Alfred Eschwe avec le Wiener Staatsoper, Anna Netrebko, Rolando Villazon, Ildebrando d’Arcangelo, Leo Nucci

Si vous souhaitez une alternative, Evelino Pido avec l’Opéra de Lyon a enregistré un très bon Elisir d’amore, qui ne vaut pas celui de Vienne, vocalement parlant, notamment dû à une prise de son moins bonne. Un aperçu vous donnera l’idée de la mise en scène


Evelino Pido avec l’Opéra National de Lyon, Roberto Alagna, Angela Gheorghiu, Somine Alaimo, Roberto Scaltriti

Tullio Serafin a su également nous livrer une bonne alternative (CD) de l’Elisir d’amore, dans une version où la musique, comme les chanteurs, sont d’un niveau très équilibré et satisfaisant. Si vous en supportez le grésillement sonore.

Tullio Serafin avec La Scala de Milan, Luigi Alva, Rosanna Carteri, Rolando Panerai, Giuseppe Taddei

Argument

L’intrigue se situe, selon le livret, à l’entrée d’une ferme. « Campagne en fond où coule un ruisseau, sur les rives duquel des lavandières préparent le linge. Au milieu un grand arbre sous lequel se trouve Gianetta, les batteuses et les moissonneuses. Adina est assise en marge. Nemorino l’observe de loin »

Rapidement, c’est l’histoire de Nemorino, un garçon de ferme amoureux de la belle et riche Adina. Quand vient un sergent dans le village et fait la cour à la jeune femme, Nemorino est prêt à tout pour qu’elle tombe amoureuse de lui. Surgit alors un charlatan, le Docteur Dulcamara, qui propose tout une collection de remèdes fantastiques. Nemorino lui demande ainsi s’il possède un philtre d’amour ; le docteur en possède bien sûr un, qu’il lui vend. Le remède met une journée à agir et le charlatan pense être déjà loin quand le simple d’esprit aura remarqué la supercherie. La boisson est fort agréable et sent une douce chaleur l’envahir : le benêt boit en effet du vin de Bordeaux !

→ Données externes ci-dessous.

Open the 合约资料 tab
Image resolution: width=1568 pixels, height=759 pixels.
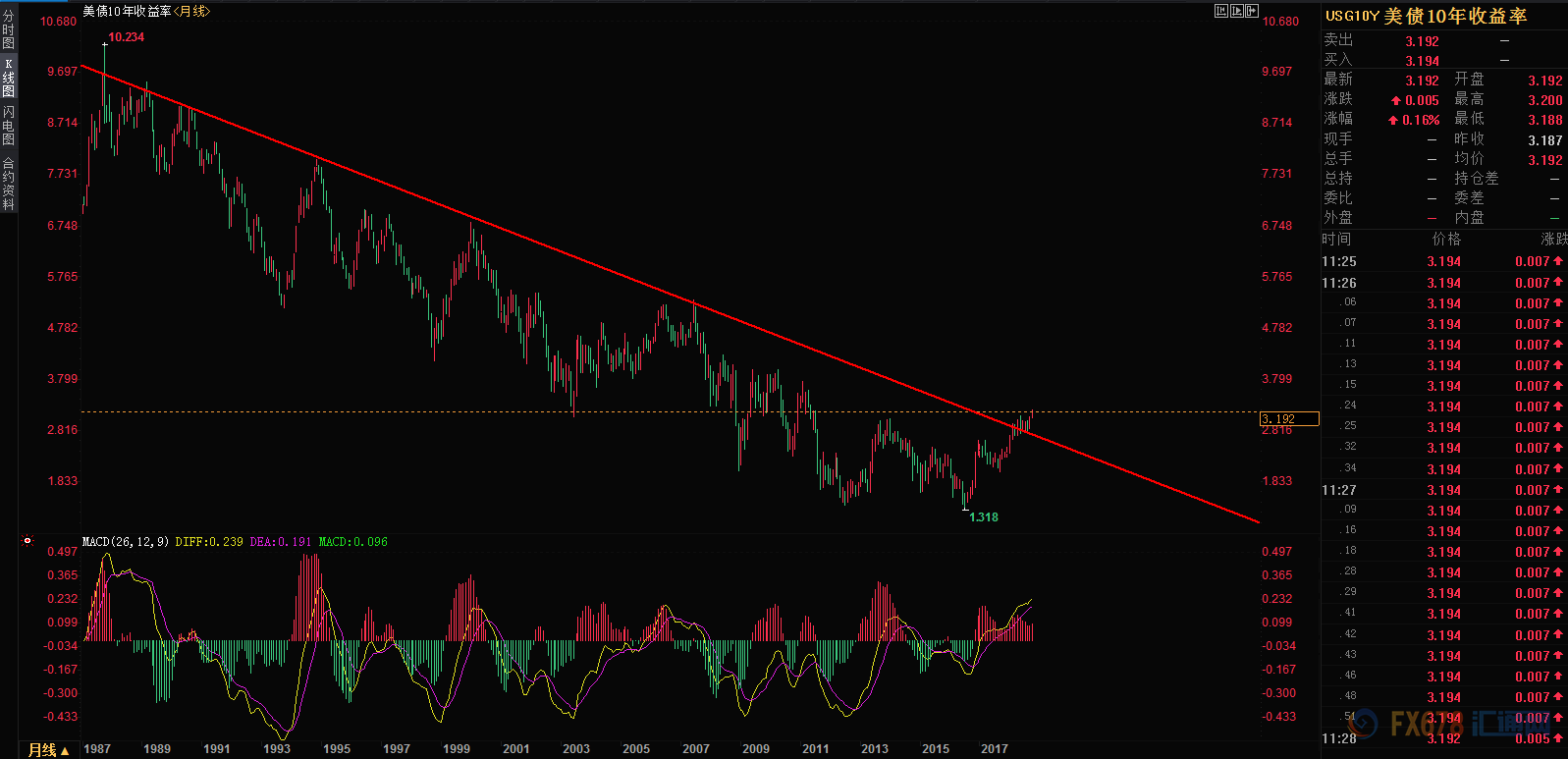click(x=9, y=184)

Il croise ensuite Adina, et pour une fois l’ignore. La belle est piquée au vif et pour le rendre jaloux, elle accepte d’épouser le sergent le lendemain.

L’acte deux commence par la célébration des noces prochaines du sergent et d’Adina. Elle guette toujours Nemorino, sans succès. Dulcamara le trouve à l’écart, desespéré, car Adina sera mariée avant même que l’élixir n’ait agi. Le bon docteur lui suggère une autre bouteille, cela rendrait le philtre efficace à l’instant ; mais le benêt n’a plus un sou pour plus d’élixir.

Nemorino décide donc de s’engager dans l’armée : il pourra s’acheter une autre dose avec l’accompte.

A la scène suivante, on voit les paysannes qui apprennent que l’oncle de Nemorino est mort, lui laissant toute sa fortune : maintenant, quel bon parti ! Le garçon de ferme revient enivré après avoir bu toute la bouteille, et magie ! Toutes les femmes ont l’air charmées. Le docteur est tout aussi étonné que son patient, et comprend, ravi, que son élixir donne non seulement l’amour, mais aussi la fortune. Adina apprend aussi que Nemorino s’est engagé dans l’armée pour séduire une mystérieuse inconnue. Il se désengagera en voyant que la belle a eu une larme d’émotion en le sachant partir. Elle lui déclare finalement sa flamme, et tout le village célèbre l’élixir magique du Docteur « Vive le grand Dulcamara, le phénix des docteurs ».